# [Activity]
Go through the entries and copy every line that has the string "Task" in it.

[Saved entries]
***

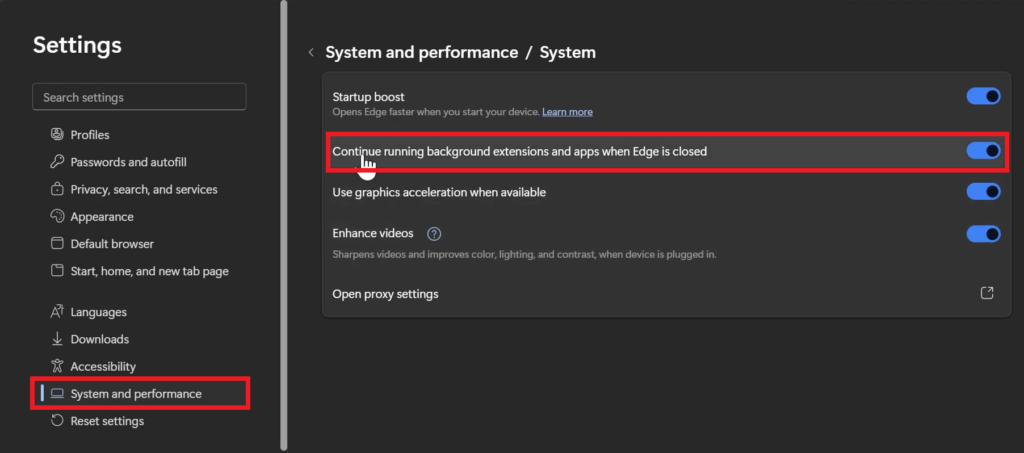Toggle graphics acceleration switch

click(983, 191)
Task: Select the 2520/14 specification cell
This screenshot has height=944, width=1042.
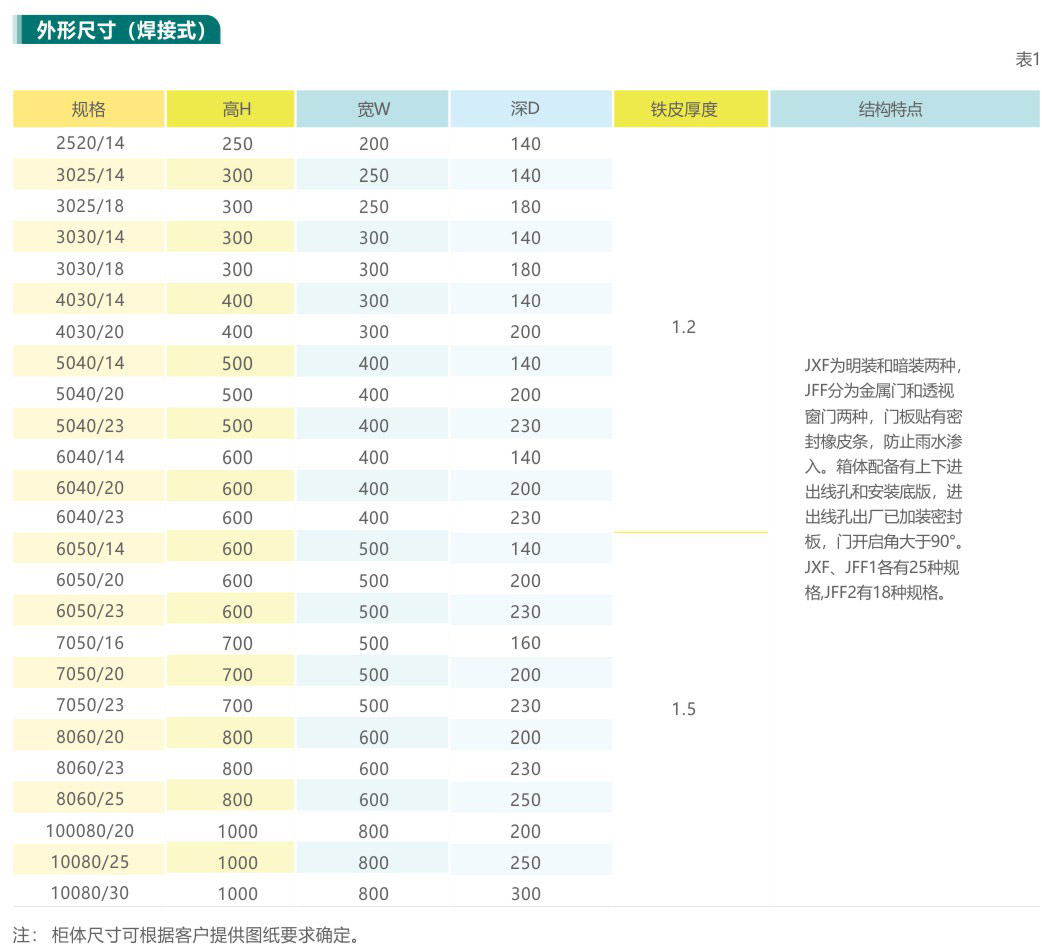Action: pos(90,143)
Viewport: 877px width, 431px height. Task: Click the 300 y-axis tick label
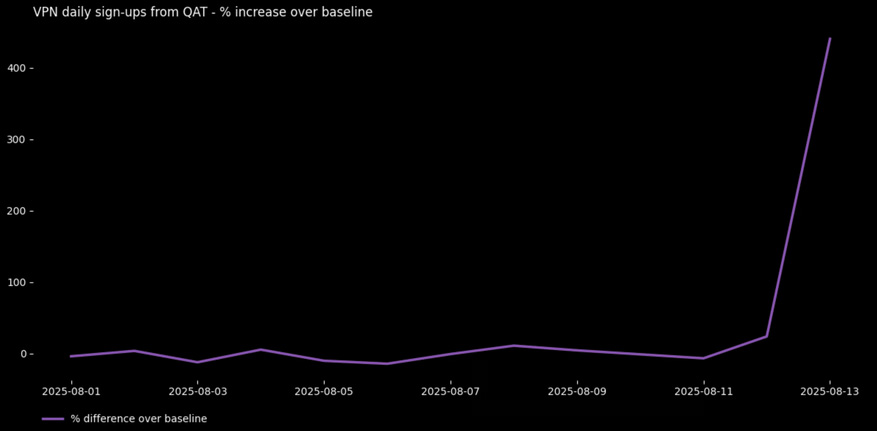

***

# [Output below]
Task: Select the 2520/14 specification cell
Viewport: 877px width, 431px height. Task: Click the 300 y-axis tick label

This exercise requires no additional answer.